Did something rise in him then:
the idea of making her
for himself, something else
for the man?
As he laid her
across the colossus of his knees
to carve the long line
of spine down the bottom
of her back, he was more concerned
now with symmetry, the balance
of buttocks with breasts,
how to give her two mouths.
Slow work then
to dig out a passage for pleasure,
a crevice as wonderful
as thunder, as dangerous
as a fault in the earth,
as tinged as the ripened skin
of the innocent apple.
AN ENCYCLOPEDIA OF MOON
Was it for symmetry that God placed this
pale disc precisely opposite its orange twin
to take turns in dominating our sky?
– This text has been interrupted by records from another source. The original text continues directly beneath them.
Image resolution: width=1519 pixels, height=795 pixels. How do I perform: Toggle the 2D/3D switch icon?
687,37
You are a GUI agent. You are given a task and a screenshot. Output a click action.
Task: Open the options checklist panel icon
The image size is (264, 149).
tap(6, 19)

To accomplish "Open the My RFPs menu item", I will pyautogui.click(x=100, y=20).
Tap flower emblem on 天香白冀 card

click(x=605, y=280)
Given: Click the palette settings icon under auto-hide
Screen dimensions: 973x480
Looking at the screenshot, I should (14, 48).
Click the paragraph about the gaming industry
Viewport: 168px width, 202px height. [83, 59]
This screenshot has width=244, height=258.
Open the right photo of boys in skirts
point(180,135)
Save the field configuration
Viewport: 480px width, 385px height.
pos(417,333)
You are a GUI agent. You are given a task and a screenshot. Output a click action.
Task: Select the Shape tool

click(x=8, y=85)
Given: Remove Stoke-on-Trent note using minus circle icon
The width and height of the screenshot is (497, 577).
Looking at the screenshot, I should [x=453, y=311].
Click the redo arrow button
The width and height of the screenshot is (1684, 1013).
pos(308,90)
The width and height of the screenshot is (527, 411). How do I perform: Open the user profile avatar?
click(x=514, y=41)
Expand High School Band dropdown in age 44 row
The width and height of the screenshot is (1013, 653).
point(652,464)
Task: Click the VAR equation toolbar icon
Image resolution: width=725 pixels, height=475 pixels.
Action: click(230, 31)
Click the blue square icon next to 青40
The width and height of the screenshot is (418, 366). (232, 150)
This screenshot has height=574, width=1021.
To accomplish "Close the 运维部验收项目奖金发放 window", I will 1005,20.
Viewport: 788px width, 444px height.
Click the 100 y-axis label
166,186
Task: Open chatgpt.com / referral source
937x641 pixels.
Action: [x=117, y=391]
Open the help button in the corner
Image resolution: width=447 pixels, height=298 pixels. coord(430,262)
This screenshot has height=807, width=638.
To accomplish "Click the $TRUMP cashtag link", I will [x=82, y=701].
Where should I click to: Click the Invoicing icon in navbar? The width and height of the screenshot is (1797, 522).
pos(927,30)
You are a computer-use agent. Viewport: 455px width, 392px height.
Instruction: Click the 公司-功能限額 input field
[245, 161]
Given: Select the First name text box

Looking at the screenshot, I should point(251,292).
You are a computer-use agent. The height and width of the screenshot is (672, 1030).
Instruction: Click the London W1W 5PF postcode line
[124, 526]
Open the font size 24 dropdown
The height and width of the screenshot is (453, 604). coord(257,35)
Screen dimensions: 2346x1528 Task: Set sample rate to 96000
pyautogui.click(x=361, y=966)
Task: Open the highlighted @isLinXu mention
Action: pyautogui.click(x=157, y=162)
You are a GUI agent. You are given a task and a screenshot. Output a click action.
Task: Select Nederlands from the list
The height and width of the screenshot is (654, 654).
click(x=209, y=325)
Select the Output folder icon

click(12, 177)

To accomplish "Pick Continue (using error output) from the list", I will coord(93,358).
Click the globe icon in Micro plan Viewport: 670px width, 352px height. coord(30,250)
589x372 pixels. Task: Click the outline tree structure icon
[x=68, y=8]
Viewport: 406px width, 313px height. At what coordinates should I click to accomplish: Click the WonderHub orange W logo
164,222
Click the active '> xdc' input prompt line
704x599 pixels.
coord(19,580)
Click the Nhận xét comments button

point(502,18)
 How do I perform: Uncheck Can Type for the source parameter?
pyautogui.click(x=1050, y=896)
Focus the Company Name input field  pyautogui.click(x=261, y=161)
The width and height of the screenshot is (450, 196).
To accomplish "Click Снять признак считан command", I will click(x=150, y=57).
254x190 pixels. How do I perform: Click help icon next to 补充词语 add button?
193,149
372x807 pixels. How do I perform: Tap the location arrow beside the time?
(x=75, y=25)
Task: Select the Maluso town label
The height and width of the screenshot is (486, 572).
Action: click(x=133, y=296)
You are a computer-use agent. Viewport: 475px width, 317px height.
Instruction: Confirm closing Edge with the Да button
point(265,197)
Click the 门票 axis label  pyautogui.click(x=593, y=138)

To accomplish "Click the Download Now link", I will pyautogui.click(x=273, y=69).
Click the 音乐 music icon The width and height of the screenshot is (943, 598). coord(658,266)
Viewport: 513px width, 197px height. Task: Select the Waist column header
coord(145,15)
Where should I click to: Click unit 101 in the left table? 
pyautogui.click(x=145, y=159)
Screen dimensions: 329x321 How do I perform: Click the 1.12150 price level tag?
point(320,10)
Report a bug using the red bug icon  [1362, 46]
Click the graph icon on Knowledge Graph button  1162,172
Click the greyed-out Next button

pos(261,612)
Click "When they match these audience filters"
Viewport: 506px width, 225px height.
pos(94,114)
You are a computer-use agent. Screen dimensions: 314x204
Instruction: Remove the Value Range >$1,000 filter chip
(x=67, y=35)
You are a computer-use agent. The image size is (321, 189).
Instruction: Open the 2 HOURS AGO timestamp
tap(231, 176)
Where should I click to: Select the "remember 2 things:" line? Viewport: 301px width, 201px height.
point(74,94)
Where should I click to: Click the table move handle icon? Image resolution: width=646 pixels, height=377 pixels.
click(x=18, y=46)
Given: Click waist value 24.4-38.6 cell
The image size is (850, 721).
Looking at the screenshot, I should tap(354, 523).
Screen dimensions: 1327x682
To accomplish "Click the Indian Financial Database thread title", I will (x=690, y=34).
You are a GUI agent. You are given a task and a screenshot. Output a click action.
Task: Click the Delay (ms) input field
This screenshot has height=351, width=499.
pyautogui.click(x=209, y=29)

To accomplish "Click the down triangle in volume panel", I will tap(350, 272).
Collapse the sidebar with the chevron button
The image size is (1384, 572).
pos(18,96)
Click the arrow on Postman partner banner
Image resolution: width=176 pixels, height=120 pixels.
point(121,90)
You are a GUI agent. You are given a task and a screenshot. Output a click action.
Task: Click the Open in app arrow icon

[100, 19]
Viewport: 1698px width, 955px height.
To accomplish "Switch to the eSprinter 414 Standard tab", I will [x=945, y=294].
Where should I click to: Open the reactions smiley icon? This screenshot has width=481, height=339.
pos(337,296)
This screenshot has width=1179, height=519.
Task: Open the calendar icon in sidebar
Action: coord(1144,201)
Or was
it to practice cabochons, slivers and crescents
and gibbous distortions like his thumb print or milk
in a porcelain basin, a communion wafer, a blind eye,
a 1945 aluminum penny, a scoop of crushed ice,
a feldspar skimmer, a single headlight, a white cat
curled up asleep, a slice of rutabaga, a baseball,
a ceramic toilet bowl, a cotton pad, a marble taw
from Carrara, a cloud, a smear or a smudge
on night’s chalkboard, a pellet of dough waiting
to rise, a tangled silhouette in the branches of a tree
like foreshadowing in werewolf movies, a dollop
of wax, a lit gas globe, an peeled onion, a balloon,
a sand dollar, a crystal ball, a hard-boiled quail egg,
a bleach spot in the black curtain of night, a white blossom
or orange as a harvest pumpkin, blue, grey or yellow,
a cold sphere backing out of clouds dusting the trees
with its snow light and leaving a shimmering path
on the water, a quarter, a nickel, a dime as it wanes
toward the West, capital growth as it waxes Eastward,
then a shinny scimitar, a Crenshaw melon rind, an arch,
a capital C, a fingernail paring, eclipsed or new, a button
an alabaster stud on the sky wearing its best navy serge or
a silver gong rung all night as the world turns like a crank?